Create a virtio-blk drive called “myhd”. virtio-blk is a “paravirtualization” mechanism for block devices that allows QEMU to achieve better performance than if it were emulating a complete disk drive. See the QEMU and KVM documentation for more info.

-drive if=none,file=/tmp/qemu-image,id=myhd

Use our QCOW image, the guix-system-vm-image-1fa4d65.x86_64-linux.qcow2 file, as the backing store of the “myhd” drive.

The default script that is returned by an invocation of guix system vm does not add a -nic user flag by default. To get network access from within the vm add the (dhcp-client-service) to your system definition and start the VM using $(guix system vm config.scm) -nic user. An important caveat of using -nic user for networking is that ping will not work, because it uses the ICMP protocol. You’ll have to use a different command to check for network connectivity, for example guix download.

11.18.1 Connecting Through SSH

To enable SSH inside a VM you need to add an SSH server like openssh-service-type to your VM (veja openssh-service-type). In addition you need to forward the SSH port, 22 by default, to the host. You can do this with

$(guix system vm config.scm) -nic user,model=virtio-net-pci,hostfwd=tcp::10022-:22

To connect to the VM you can run

ssh -o UserKnownHostsFile=/dev/null -o StrictHostKeyChecking=no -p 10022 localhost

The -p tells ssh the port you want to connect to. -o UserKnownHostsFile=/dev/null prevents ssh from complaining every time you modify your config.scm file and the -o StrictHostKeyChecking=no prevents you from having to allow a connection to an unknown host every time you connect.
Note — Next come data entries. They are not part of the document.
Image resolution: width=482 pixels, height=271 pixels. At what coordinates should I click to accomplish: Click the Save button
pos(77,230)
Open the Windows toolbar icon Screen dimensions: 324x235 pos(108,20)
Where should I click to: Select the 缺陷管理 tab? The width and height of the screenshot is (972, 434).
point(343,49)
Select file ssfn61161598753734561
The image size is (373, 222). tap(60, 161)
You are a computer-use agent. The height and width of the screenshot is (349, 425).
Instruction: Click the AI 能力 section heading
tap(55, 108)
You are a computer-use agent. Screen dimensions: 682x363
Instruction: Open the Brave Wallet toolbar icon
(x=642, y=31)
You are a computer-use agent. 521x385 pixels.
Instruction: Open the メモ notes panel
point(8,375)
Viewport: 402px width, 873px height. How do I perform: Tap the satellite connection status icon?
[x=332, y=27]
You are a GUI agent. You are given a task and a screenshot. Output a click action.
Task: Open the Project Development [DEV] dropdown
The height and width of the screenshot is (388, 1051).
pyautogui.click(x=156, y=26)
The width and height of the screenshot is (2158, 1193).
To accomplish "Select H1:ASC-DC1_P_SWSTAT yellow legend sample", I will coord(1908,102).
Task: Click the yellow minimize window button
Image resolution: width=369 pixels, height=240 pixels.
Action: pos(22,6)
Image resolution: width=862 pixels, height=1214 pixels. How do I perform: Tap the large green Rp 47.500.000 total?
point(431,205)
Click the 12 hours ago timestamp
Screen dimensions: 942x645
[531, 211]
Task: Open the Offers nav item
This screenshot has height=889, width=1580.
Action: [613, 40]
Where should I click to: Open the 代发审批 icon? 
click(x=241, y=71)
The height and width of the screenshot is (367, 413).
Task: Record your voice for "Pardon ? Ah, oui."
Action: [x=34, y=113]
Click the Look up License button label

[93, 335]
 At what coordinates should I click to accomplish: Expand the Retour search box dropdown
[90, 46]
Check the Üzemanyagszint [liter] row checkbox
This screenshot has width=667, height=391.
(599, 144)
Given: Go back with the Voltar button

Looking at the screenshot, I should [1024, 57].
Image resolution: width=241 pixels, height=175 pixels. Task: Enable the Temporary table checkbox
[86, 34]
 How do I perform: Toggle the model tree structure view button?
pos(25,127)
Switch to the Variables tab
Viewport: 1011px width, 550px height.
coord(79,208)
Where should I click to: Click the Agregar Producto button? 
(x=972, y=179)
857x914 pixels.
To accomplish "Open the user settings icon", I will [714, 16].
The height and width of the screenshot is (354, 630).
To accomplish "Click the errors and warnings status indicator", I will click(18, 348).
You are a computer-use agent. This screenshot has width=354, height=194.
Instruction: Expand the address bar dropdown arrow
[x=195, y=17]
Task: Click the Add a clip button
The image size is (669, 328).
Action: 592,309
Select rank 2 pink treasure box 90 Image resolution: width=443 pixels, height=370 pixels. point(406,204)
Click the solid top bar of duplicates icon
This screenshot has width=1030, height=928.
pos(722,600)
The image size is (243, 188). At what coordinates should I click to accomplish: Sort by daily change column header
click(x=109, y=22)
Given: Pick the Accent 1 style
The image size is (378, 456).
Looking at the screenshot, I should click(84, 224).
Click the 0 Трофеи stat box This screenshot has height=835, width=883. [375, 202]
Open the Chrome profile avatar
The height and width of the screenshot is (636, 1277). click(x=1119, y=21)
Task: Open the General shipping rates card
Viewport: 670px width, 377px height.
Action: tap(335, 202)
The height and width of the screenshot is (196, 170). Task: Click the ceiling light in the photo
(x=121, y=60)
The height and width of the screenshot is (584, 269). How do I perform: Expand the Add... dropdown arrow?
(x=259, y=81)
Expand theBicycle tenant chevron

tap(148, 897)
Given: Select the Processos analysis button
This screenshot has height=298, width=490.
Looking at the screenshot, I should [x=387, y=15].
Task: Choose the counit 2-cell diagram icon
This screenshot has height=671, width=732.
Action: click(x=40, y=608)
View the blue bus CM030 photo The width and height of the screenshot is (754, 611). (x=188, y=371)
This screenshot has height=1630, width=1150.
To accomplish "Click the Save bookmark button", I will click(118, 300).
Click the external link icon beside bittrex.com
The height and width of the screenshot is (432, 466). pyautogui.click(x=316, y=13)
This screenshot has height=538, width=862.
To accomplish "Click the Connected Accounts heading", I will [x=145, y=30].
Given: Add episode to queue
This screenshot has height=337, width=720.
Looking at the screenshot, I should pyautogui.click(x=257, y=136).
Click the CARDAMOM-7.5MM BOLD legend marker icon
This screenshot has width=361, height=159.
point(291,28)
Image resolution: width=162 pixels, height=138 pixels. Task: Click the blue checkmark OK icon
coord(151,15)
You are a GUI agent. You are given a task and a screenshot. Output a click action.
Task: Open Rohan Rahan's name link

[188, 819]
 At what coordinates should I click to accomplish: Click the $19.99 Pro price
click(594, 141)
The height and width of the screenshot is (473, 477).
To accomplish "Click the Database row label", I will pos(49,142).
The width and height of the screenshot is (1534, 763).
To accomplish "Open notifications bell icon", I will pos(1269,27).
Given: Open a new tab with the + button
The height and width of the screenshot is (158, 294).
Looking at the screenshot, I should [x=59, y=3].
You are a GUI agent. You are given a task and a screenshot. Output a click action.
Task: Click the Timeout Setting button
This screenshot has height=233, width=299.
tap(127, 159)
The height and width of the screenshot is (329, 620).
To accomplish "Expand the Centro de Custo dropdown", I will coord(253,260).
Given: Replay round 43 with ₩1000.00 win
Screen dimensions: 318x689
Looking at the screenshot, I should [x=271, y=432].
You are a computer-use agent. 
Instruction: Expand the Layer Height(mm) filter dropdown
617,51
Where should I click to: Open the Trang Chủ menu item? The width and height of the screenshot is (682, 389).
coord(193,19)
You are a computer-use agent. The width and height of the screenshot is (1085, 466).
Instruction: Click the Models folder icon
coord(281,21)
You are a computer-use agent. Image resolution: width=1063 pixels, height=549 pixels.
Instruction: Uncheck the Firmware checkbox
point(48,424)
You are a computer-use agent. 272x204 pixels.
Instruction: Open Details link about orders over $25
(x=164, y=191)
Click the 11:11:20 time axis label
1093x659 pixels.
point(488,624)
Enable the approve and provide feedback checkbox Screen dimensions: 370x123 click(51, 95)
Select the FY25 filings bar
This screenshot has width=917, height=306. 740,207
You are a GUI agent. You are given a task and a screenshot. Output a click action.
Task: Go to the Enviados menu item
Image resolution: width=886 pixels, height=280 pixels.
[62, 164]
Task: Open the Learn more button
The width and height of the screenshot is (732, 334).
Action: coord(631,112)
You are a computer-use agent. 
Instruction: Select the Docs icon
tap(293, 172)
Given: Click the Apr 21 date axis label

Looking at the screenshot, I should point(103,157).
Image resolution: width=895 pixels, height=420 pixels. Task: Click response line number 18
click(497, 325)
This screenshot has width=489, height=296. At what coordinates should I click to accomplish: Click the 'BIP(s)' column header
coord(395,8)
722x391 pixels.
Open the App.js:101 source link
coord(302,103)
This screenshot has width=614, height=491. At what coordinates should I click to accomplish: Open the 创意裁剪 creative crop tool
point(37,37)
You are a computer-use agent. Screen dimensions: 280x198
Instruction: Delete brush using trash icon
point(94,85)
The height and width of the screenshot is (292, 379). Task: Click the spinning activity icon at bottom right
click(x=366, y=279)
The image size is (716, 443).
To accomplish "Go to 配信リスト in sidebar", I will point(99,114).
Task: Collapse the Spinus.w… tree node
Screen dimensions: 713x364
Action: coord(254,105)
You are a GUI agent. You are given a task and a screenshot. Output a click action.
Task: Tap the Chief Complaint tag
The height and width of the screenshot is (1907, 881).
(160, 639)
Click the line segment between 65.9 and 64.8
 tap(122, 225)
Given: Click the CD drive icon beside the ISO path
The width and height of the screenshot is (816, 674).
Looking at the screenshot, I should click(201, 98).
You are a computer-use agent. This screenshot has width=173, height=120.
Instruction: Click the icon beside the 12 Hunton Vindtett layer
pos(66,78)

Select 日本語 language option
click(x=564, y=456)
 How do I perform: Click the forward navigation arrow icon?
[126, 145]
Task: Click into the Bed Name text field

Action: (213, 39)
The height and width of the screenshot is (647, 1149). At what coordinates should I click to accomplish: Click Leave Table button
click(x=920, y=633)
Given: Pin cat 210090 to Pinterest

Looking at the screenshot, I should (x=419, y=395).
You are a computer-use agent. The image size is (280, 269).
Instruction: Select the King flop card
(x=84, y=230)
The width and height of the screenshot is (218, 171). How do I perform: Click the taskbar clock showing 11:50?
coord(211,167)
Nota: If you find the above ‘hostfwd’ example not to be working (e.g., your SSH client hangs attempting to connect to the mapped port of your VM), make sure that your Guix System VM has networking support, such as by using the dhcp-client-service-type service type.

11.18.2 Using virt-viewer with Spice

As an alternative to the default qemu graphical client you can use the remote-viewer from the virt-viewer package. To connect pass the -spice port=5930,disable-ticketing flag to qemu. See previous section for further information on how to do this.

Spice also allows you to do some nice stuff like share your clipboard with your VM. To enable that you’ll also have to pass the following flags to qemu:

-device virtio-serial-pci,id=virtio-serial0,max_ports=16,bus=pci.0,addr=0x5
-chardev spicevmc,name=vdagent,id=vdagent
-device virtserialport,nr=1,bus=virtio-serial0.0,chardev=vdagent,\

You’ll also need to add the (spice-vdagent-service) to your system definition (veja Spice service).